===== Record set

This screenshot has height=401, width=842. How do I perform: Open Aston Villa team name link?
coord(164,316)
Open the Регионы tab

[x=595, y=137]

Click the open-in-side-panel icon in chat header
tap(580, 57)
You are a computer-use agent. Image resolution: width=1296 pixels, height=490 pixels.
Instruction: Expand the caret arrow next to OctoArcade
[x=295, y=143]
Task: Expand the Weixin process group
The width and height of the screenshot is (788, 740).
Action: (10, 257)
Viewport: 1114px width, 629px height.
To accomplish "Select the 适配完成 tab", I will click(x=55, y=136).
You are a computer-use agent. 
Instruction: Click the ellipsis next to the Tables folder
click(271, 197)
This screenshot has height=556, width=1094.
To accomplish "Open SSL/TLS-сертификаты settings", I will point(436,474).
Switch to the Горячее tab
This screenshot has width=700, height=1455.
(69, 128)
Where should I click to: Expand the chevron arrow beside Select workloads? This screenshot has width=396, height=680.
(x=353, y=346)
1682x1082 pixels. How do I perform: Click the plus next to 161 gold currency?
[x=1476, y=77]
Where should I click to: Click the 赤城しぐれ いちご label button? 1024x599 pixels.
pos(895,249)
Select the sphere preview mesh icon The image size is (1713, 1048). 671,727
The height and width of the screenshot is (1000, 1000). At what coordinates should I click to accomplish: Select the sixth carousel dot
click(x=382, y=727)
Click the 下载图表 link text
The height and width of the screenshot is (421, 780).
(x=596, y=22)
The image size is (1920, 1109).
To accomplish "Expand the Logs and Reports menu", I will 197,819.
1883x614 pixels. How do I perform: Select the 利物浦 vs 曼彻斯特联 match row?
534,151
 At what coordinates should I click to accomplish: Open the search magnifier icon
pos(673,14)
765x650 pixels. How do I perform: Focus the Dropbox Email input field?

==========

Problem description
Wherever a line holds the word "computer", copy that line out of the entries above.

Answer
You are a computer-use agent. Image resolution: width=1296 pixels, height=490 pixels.
You are a computer-use agent. 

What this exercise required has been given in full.